◆ **Exercise description**
Which lines in the records below contain the word "computer"? Report each of them.

Stored data entries
┌──

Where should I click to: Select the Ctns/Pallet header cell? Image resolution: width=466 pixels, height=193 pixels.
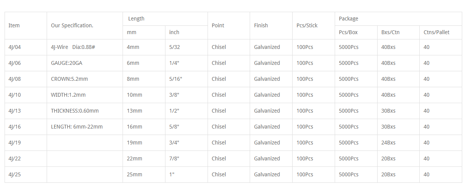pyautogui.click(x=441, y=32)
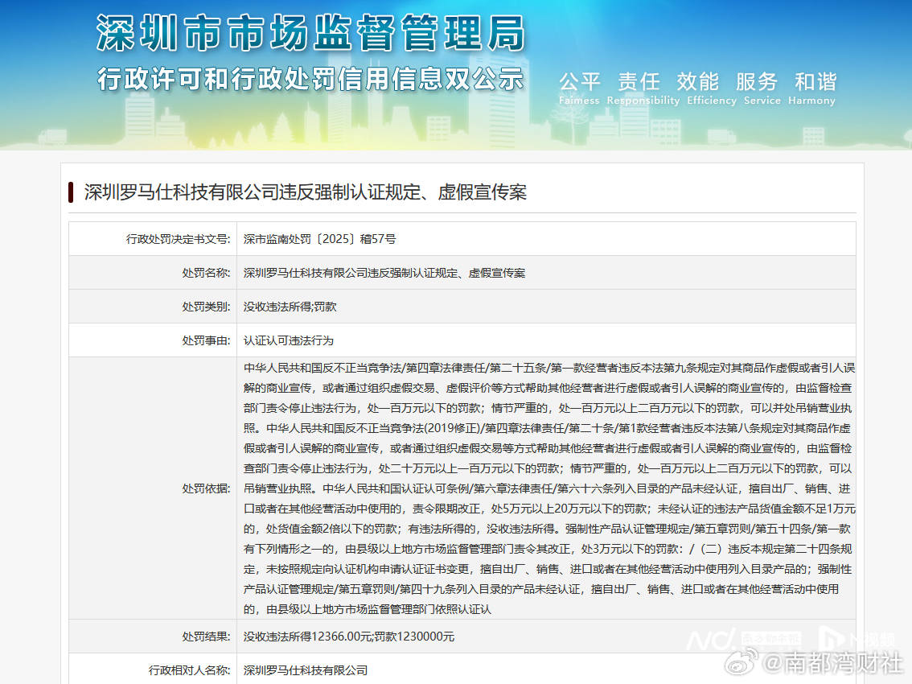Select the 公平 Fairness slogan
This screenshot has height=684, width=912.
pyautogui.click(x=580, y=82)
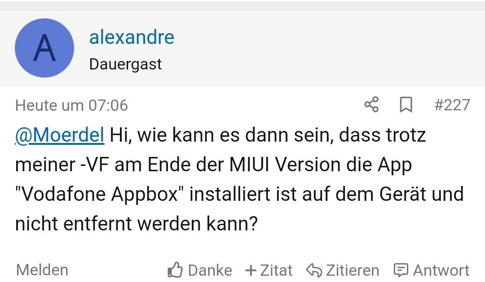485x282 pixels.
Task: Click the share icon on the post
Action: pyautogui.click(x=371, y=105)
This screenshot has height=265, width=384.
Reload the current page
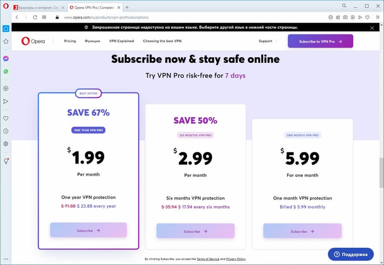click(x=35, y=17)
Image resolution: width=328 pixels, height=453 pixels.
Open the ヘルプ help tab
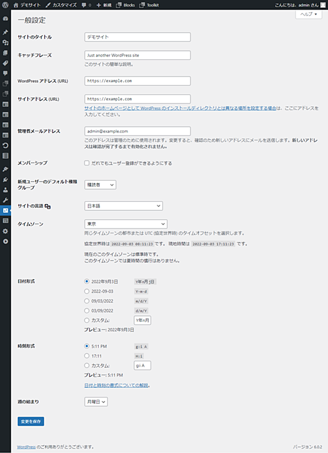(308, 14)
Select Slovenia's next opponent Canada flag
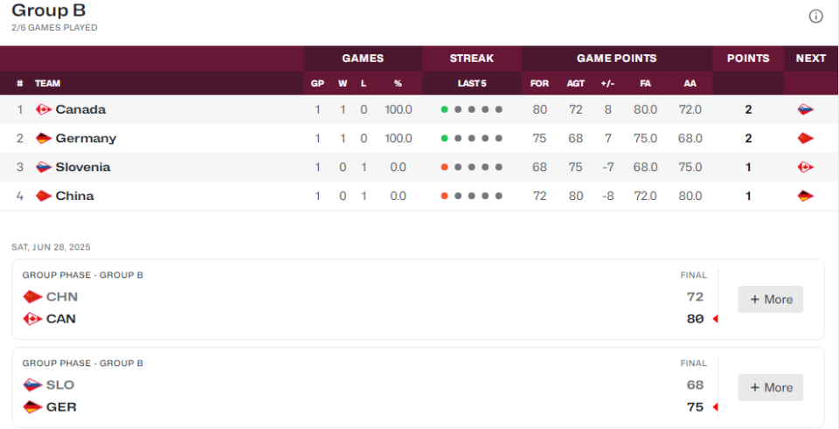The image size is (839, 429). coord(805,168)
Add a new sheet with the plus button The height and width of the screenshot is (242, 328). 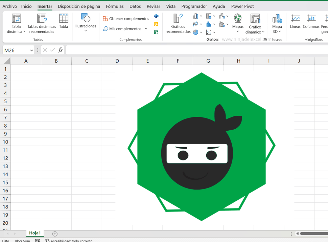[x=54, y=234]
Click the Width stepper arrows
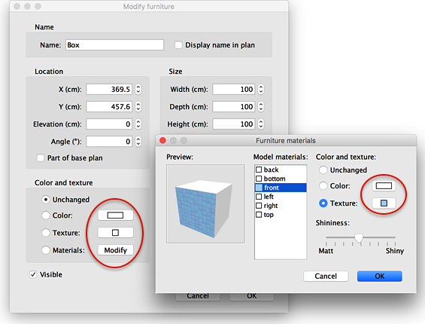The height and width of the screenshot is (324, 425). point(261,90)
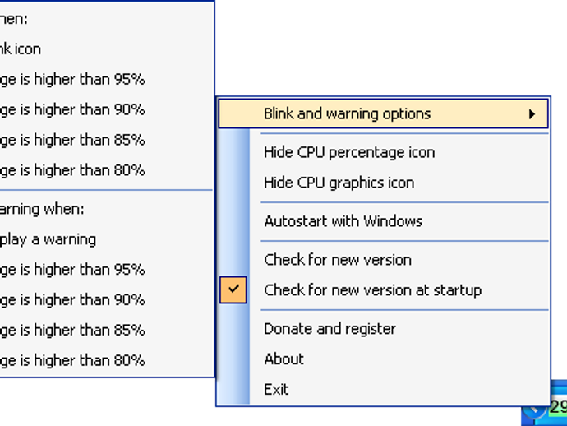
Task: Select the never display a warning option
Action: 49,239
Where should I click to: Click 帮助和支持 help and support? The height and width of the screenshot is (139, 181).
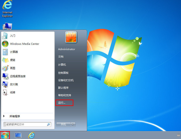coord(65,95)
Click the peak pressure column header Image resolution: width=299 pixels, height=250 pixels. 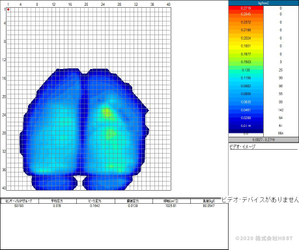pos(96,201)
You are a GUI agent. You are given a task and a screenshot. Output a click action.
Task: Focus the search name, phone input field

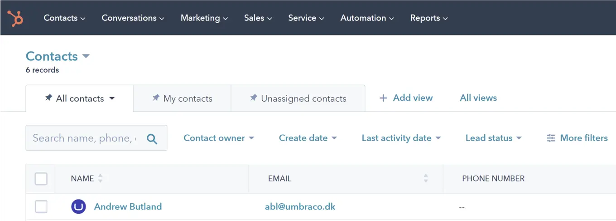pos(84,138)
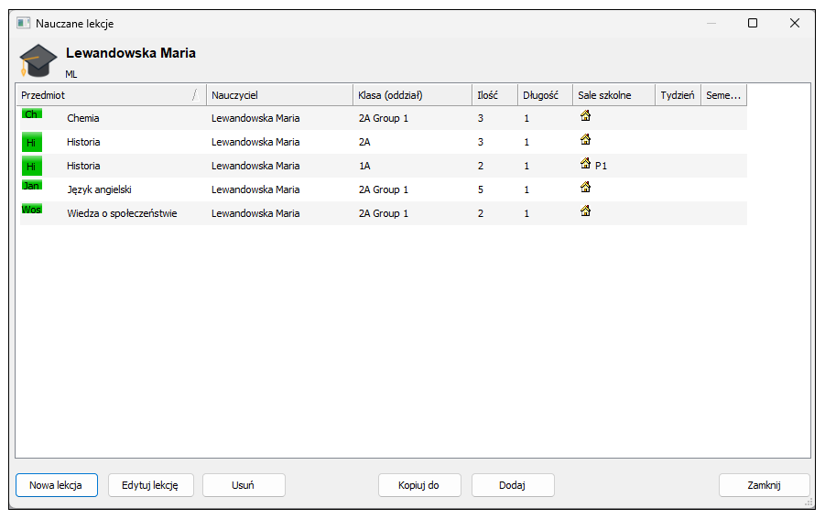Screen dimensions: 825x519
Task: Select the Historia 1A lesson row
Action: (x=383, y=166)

└──
┌──

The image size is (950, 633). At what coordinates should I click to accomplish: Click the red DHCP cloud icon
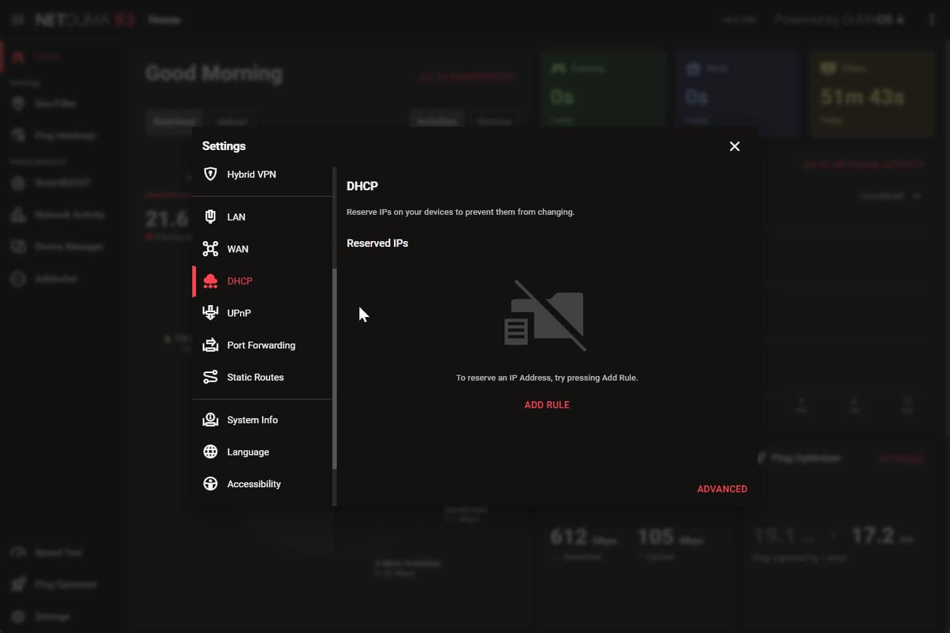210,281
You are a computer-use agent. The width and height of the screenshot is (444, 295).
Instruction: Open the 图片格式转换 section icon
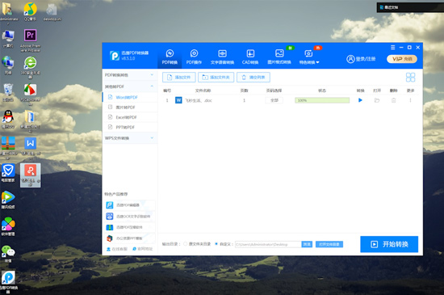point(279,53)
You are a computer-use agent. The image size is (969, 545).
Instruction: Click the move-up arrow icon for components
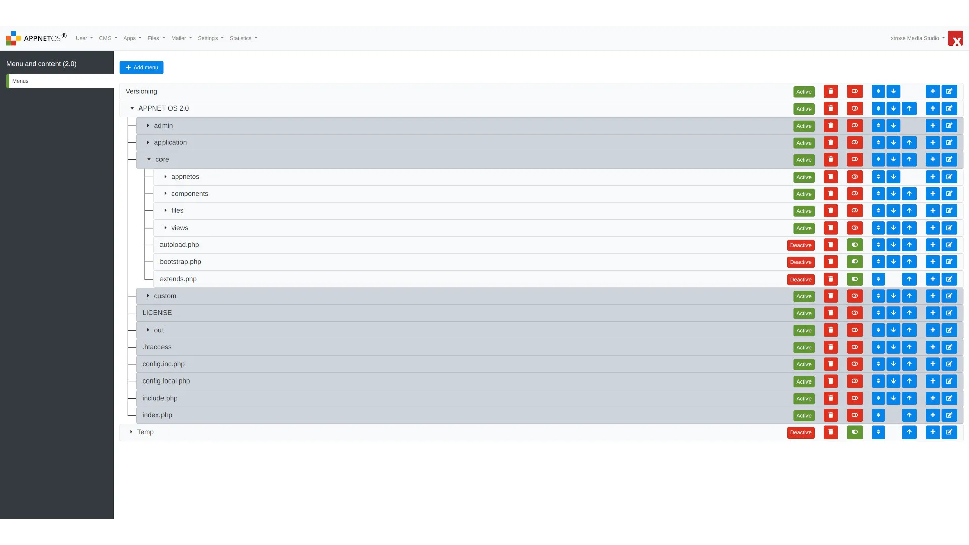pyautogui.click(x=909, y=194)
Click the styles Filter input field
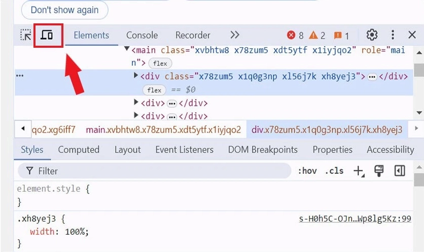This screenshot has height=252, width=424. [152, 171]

└──
┌──

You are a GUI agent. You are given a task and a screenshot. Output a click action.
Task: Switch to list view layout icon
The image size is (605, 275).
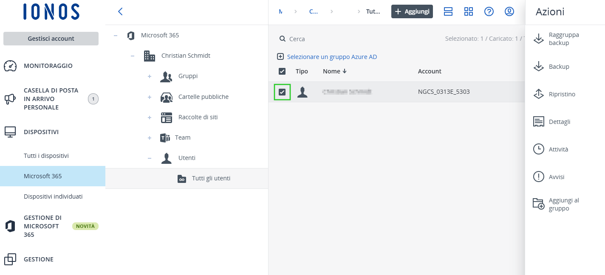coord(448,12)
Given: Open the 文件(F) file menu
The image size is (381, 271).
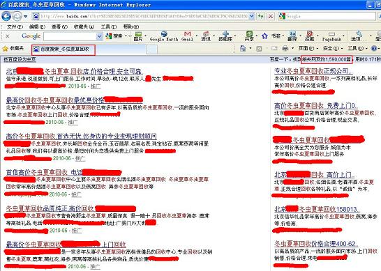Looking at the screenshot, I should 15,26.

└──

◆ **Reply to the exercise**
You are a computer-use agent. The width and height of the screenshot is (444, 295).
You are a computer-use agent. The image size is (969, 545).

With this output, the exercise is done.